──────── Data shown ────────

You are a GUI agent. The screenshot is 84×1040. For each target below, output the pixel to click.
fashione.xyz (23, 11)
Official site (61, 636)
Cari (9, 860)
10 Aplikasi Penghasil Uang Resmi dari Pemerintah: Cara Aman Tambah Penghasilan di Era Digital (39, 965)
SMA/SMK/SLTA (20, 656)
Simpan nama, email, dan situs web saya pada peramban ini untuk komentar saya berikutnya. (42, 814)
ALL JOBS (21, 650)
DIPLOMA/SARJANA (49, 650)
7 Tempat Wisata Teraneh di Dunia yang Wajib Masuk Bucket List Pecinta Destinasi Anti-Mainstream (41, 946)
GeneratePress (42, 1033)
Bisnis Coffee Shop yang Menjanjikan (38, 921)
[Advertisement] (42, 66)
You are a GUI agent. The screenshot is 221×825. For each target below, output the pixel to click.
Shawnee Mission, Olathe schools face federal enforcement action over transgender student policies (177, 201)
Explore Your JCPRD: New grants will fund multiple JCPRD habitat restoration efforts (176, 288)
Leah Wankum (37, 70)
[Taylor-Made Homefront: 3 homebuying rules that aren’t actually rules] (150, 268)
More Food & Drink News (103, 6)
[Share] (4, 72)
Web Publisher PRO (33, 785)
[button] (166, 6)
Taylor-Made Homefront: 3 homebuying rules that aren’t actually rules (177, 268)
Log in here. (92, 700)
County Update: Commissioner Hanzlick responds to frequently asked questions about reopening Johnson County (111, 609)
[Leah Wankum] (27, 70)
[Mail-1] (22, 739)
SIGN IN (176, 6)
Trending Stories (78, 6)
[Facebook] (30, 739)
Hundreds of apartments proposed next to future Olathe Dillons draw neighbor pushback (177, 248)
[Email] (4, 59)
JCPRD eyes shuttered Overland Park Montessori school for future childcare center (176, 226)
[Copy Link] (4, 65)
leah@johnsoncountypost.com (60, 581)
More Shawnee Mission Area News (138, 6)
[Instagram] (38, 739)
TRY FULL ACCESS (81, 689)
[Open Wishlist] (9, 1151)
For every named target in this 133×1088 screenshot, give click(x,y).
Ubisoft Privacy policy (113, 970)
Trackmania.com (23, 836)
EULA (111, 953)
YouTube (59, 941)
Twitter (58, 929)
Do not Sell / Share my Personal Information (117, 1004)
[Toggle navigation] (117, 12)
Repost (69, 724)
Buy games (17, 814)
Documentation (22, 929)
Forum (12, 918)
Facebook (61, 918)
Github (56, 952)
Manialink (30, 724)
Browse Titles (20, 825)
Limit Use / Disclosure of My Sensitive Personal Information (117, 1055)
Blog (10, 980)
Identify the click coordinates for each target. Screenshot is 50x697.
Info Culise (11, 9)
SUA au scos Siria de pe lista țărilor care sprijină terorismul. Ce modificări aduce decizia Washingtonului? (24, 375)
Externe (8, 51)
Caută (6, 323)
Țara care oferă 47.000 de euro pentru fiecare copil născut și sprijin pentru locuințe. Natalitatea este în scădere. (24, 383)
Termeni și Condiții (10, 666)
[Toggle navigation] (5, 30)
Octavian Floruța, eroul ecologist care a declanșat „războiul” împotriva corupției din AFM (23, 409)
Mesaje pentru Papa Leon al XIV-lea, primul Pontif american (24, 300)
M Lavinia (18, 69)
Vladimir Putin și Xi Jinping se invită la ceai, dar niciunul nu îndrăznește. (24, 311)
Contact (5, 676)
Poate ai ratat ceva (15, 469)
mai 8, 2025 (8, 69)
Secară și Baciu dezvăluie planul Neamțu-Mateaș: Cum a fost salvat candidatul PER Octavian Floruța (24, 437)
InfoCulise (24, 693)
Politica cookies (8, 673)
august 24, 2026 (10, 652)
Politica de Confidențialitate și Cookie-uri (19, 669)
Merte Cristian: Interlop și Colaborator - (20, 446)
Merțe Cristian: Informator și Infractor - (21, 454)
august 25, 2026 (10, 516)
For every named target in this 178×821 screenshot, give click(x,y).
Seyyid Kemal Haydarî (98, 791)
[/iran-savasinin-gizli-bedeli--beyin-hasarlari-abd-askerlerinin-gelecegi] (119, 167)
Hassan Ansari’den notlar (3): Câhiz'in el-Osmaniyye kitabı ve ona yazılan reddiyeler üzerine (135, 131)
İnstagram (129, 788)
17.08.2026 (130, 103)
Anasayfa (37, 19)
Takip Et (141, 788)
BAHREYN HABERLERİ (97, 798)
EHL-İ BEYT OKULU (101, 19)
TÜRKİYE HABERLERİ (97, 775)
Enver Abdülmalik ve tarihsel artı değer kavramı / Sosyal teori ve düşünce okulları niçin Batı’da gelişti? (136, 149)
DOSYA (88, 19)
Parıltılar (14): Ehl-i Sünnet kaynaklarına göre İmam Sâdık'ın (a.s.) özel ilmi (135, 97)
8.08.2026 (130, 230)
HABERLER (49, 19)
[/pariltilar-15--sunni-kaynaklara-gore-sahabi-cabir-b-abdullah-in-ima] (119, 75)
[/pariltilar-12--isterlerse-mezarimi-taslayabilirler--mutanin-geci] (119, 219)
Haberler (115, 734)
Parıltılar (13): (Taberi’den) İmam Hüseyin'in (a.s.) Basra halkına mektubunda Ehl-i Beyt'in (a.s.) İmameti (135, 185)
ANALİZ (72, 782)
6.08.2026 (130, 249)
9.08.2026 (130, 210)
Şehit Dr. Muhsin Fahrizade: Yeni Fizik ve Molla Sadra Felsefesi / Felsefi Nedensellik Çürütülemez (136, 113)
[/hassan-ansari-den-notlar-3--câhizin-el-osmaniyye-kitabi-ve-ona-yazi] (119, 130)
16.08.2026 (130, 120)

────────

**Work required**:
Revise the records above by replacing each instance of "GUI agent" with "interface agent", and reproduce all the lines with nothing else altered.

**Solution below**:
You are a interface agent. The screenshot is 84×1040. For each target below, output the pixel to click.
fashione.xyz (23, 11)
Official site (61, 636)
Cari (9, 860)
10 Aplikasi Penghasil Uang Resmi dari Pemerintah: Cara Aman Tambah Penghasilan di Era Digital (39, 965)
SMA/SMK/SLTA (20, 656)
Simpan nama, email, dan situs web saya pada peramban ini untuk komentar saya berikutnya. (42, 814)
ALL JOBS (21, 650)
DIPLOMA/SARJANA (49, 650)
7 Tempat Wisata Teraneh di Dunia yang Wajib Masuk Bucket List Pecinta Destinasi Anti-Mainstream (41, 946)
GeneratePress (42, 1033)
Bisnis Coffee Shop yang Menjanjikan (38, 921)
[Advertisement] (42, 66)
You are a interface agent. The screenshot is 221×825. For each target below, output the pixel to click.
Shawnee Mission, Olathe schools face federal enforcement action over transgender student policies (177, 201)
Explore Your JCPRD: New grants will fund multiple JCPRD habitat restoration efforts (176, 288)
Leah Wankum (37, 70)
[Taylor-Made Homefront: 3 homebuying rules that aren’t actually rules] (150, 268)
More Food & Drink News (103, 6)
[Share] (4, 72)
Web Publisher PRO (33, 785)
[button] (166, 6)
Taylor-Made Homefront: 3 homebuying rules that aren’t actually rules (177, 268)
Log in here. (92, 700)
County Update: Commissioner Hanzlick responds to frequently asked questions about reopening Johnson County (111, 609)
[Leah Wankum] (27, 70)
[Mail-1] (22, 739)
SIGN IN (176, 6)
Trending Stories (78, 6)
[Facebook] (30, 739)
Hundreds of apartments proposed next to future Olathe Dillons draw neighbor pushback (177, 248)
[Email] (4, 59)
JCPRD eyes shuttered Overland Park Montessori school for future childcare center (176, 226)
[Copy Link] (4, 65)
leah@johnsoncountypost.com (60, 581)
More Shawnee Mission Area News (138, 6)
[Instagram] (38, 739)
TRY FULL ACCESS (81, 689)
[Open Wishlist] (9, 1151)
For every named target in this 133×1088 screenshot, give click(x,y).
Ubisoft Privacy policy (113, 970)
Trackmania.com (23, 836)
EULA (111, 953)
YouTube (59, 941)
Twitter (58, 929)
Do not Sell / Share my Personal Information (117, 1004)
[Toggle navigation] (117, 12)
Repost (69, 724)
Buy games (17, 814)
Documentation (22, 929)
Forum (12, 918)
Facebook (61, 918)
Github (56, 952)
Manialink (30, 724)
Browse Titles (20, 825)
Limit Use / Disclosure of My Sensitive Personal Information (117, 1055)
Blog (10, 980)
Identify the click coordinates for each target. Screenshot is 50x697.
Info Culise (11, 9)
SUA au scos Siria de pe lista țărilor care sprijină terorismul. Ce modificări aduce decizia Washingtonului? (24, 375)
Externe (8, 51)
Caută (6, 323)
Țara care oferă 47.000 de euro pentru fiecare copil născut și sprijin pentru locuințe. Natalitatea este în scădere. (24, 383)
Termeni și Condiții (10, 666)
[Toggle navigation] (5, 30)
Octavian Floruța, eroul ecologist care a declanșat „războiul” împotriva corupției din AFM (23, 409)
Mesaje pentru Papa Leon al XIV-lea, primul Pontif american (24, 300)
M Lavinia (18, 69)
Vladimir Putin și Xi Jinping se invită la ceai, dar niciunul nu îndrăznește. (24, 311)
Contact (5, 676)
Poate ai ratat ceva (15, 469)
mai 8, 2025 (8, 69)
Secară și Baciu dezvăluie planul Neamțu-Mateaș: Cum a fost salvat candidatul PER Octavian Floruța (24, 437)
InfoCulise (24, 693)
Politica cookies (8, 673)
august 24, 2026 (10, 652)
Politica de Confidențialitate și Cookie-uri (19, 669)
Merte Cristian: Interlop și Colaborator - (20, 446)
Merțe Cristian: Informator și Infractor - (21, 454)
august 25, 2026 (10, 516)
For every named target in this 178×821 screenshot, give click(x,y).
Seyyid Kemal Haydarî (98, 791)
[/iran-savasinin-gizli-bedeli--beyin-hasarlari-abd-askerlerinin-gelecegi] (119, 167)
Hassan Ansari’den notlar (3): Câhiz'in el-Osmaniyye kitabı ve ona yazılan reddiyeler üzerine (135, 131)
İnstagram (129, 788)
17.08.2026 (130, 103)
Anasayfa (37, 19)
Takip Et (141, 788)
BAHREYN HABERLERİ (97, 798)
EHL-İ BEYT OKULU (101, 19)
TÜRKİYE HABERLERİ (97, 775)
Enver Abdülmalik ve tarihsel artı değer kavramı / Sosyal teori ve düşünce okulları niçin Batı’da gelişti? (136, 149)
DOSYA (88, 19)
Parıltılar (14): Ehl-i Sünnet kaynaklarına göre İmam Sâdık'ın (a.s.) özel ilmi (135, 97)
8.08.2026 (130, 230)
HABERLER (49, 19)
[/pariltilar-15--sunni-kaynaklara-gore-sahabi-cabir-b-abdullah-in-ima] (119, 75)
[/pariltilar-12--isterlerse-mezarimi-taslayabilirler--mutanin-geci] (119, 219)
Haberler (115, 734)
Parıltılar (13): (Taberi’den) İmam Hüseyin'in (a.s.) Basra halkına mektubunda Ehl-i Beyt'in (a.s.) İmameti (135, 185)
ANALİZ (72, 782)
6.08.2026 (130, 249)
9.08.2026 (130, 210)
Şehit Dr. Muhsin Fahrizade: Yeni Fizik ve Molla Sadra Felsefesi / Felsefi Nedensellik Çürütülemez (136, 113)
[/hassan-ansari-den-notlar-3--câhizin-el-osmaniyye-kitabi-ve-ona-yazi] (119, 130)
16.08.2026 (130, 120)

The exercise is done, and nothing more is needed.